> Required action
Beneath this line are entries. Copy the range from the line with "Task: Click the Play button in Spindle game" to the line with "Switch Scrims to List view", ends included, exactly; leave pictures out.

> Excerpted data
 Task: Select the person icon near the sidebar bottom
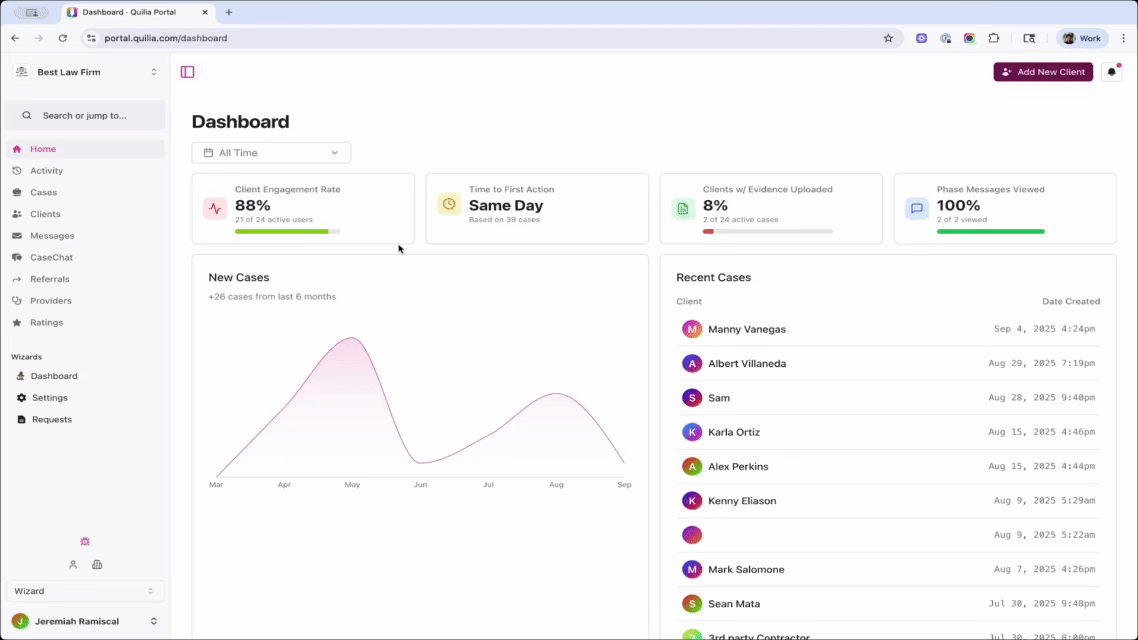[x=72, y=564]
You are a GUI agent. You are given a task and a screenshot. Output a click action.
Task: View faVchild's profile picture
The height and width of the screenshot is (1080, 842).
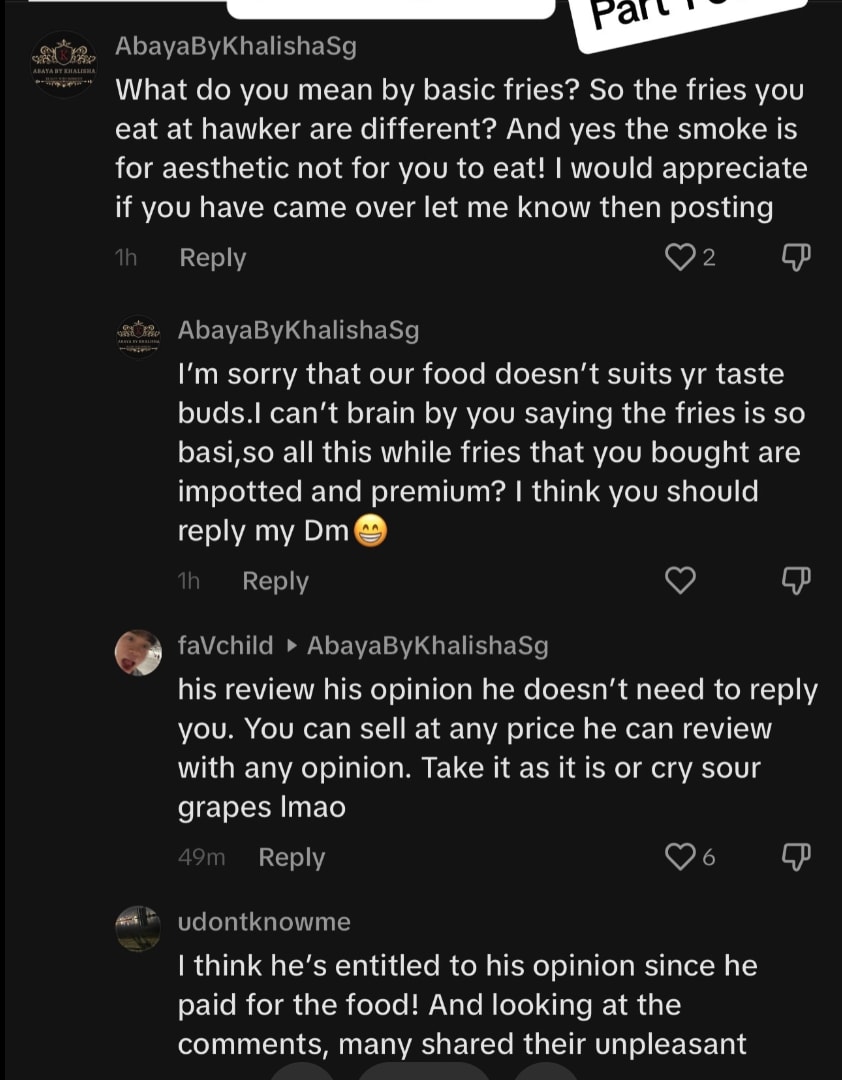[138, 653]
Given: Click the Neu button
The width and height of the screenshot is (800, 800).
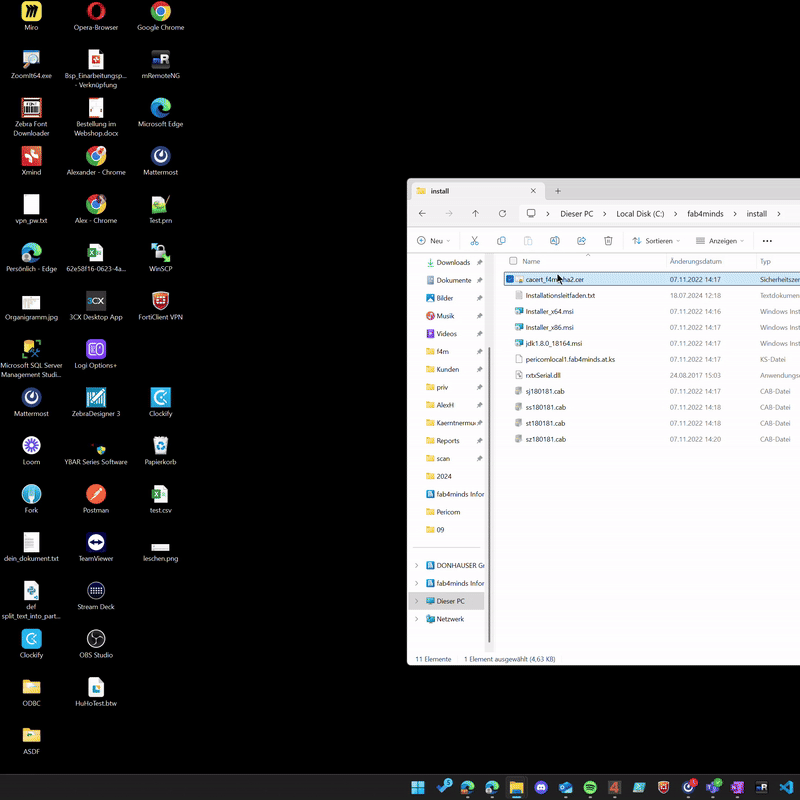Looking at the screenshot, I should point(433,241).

---

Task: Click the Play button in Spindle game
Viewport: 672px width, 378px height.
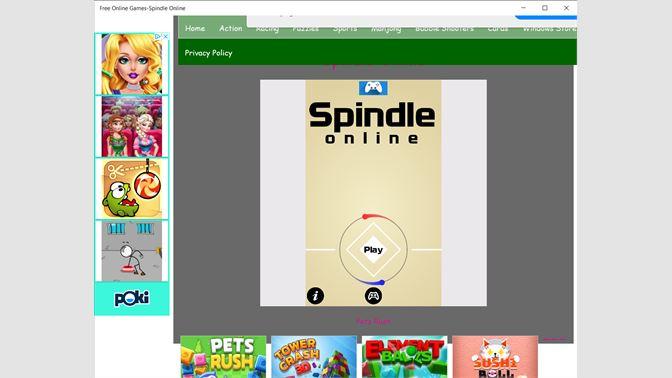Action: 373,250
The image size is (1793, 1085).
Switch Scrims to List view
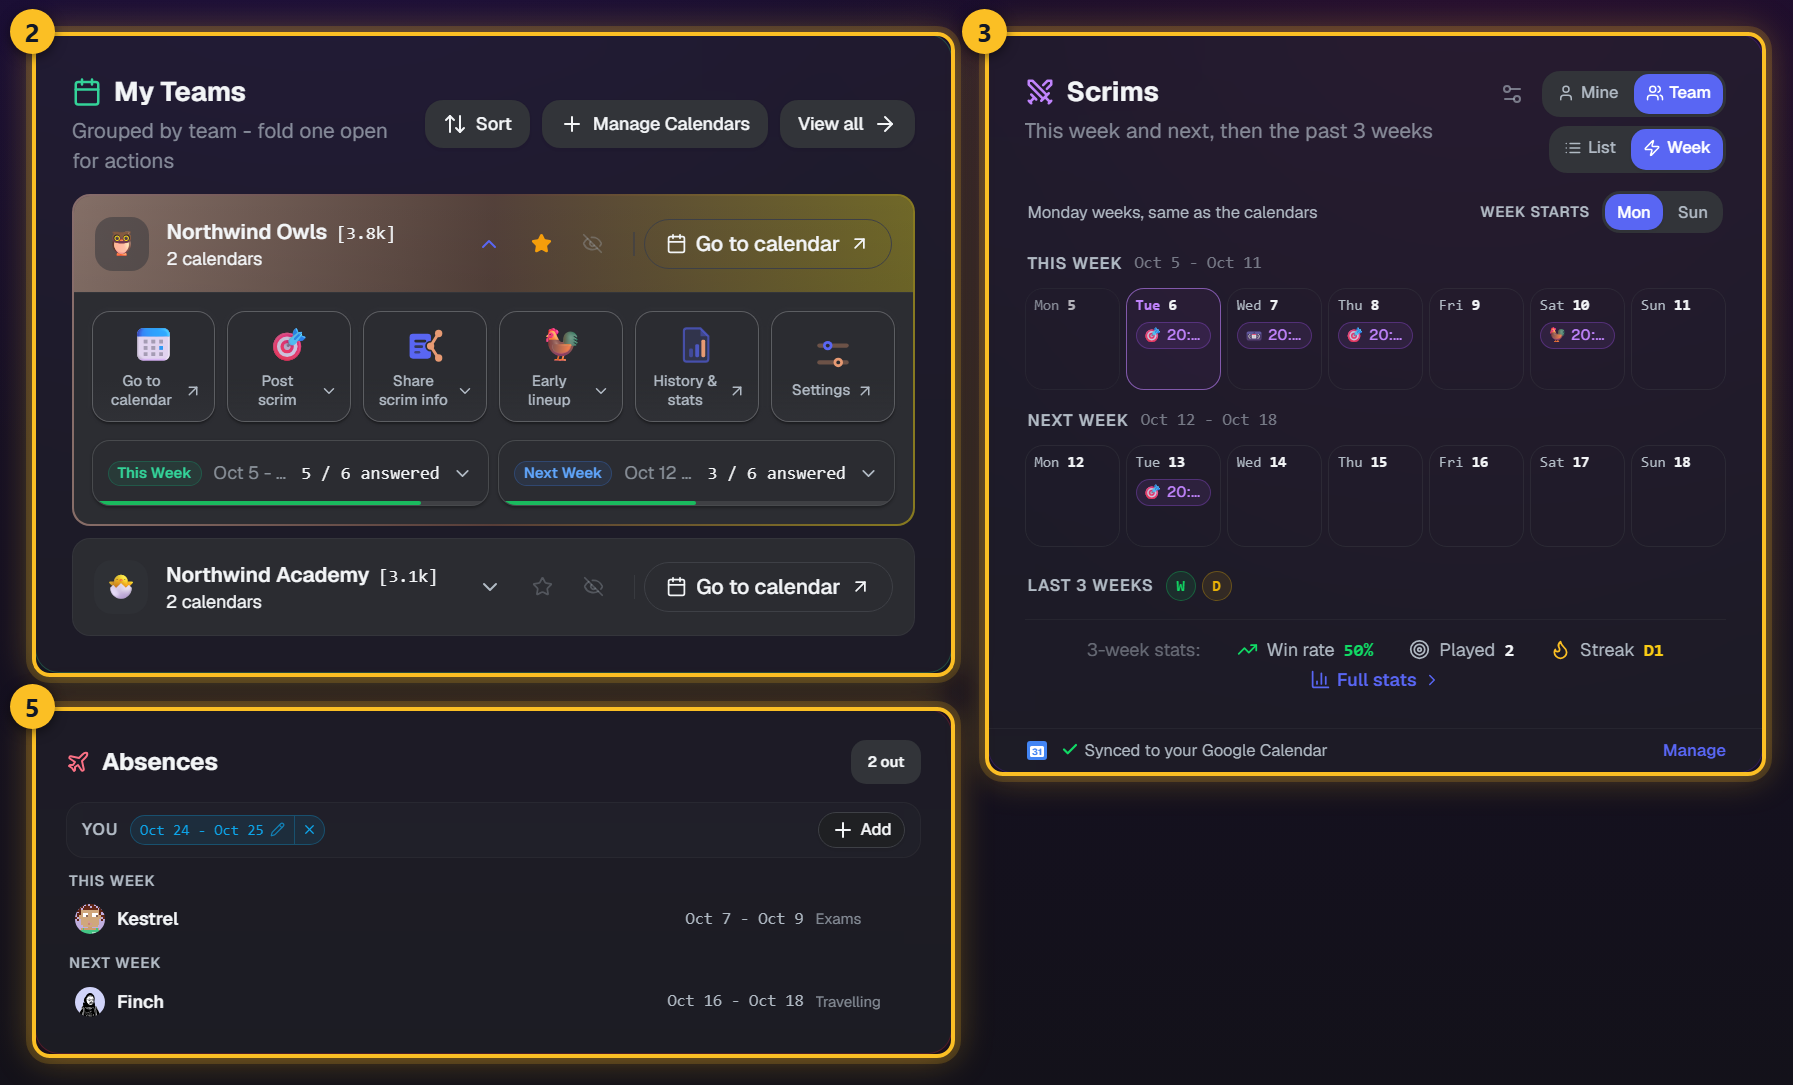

* * *

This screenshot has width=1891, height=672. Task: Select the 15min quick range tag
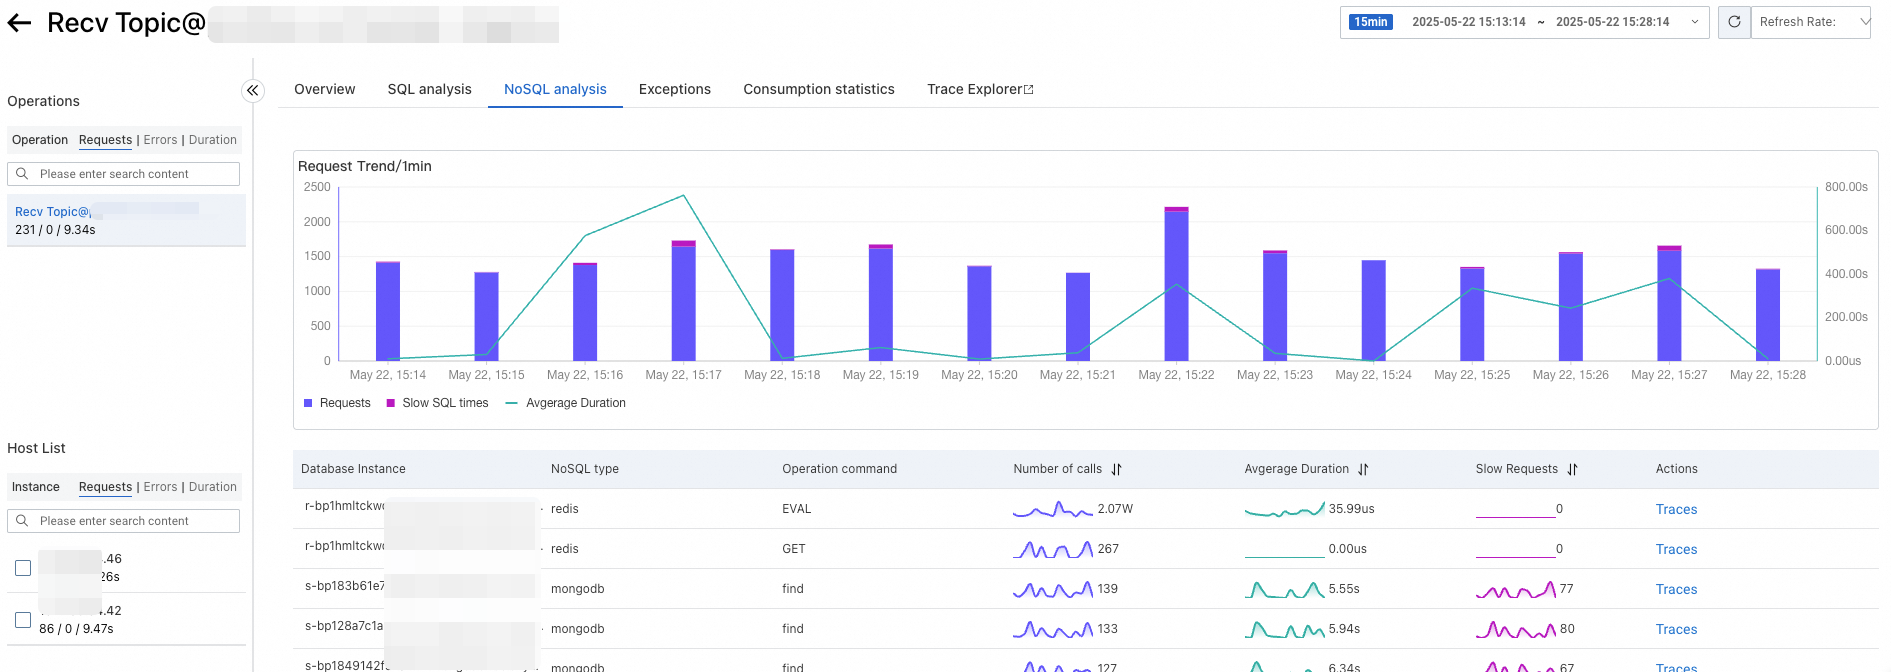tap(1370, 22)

> Response box
Task: Click the Play button in Spindle game
Viewport: 672px width, 378px height.
Action: 373,250
The image size is (1793, 1085).
Switch Scrims to List view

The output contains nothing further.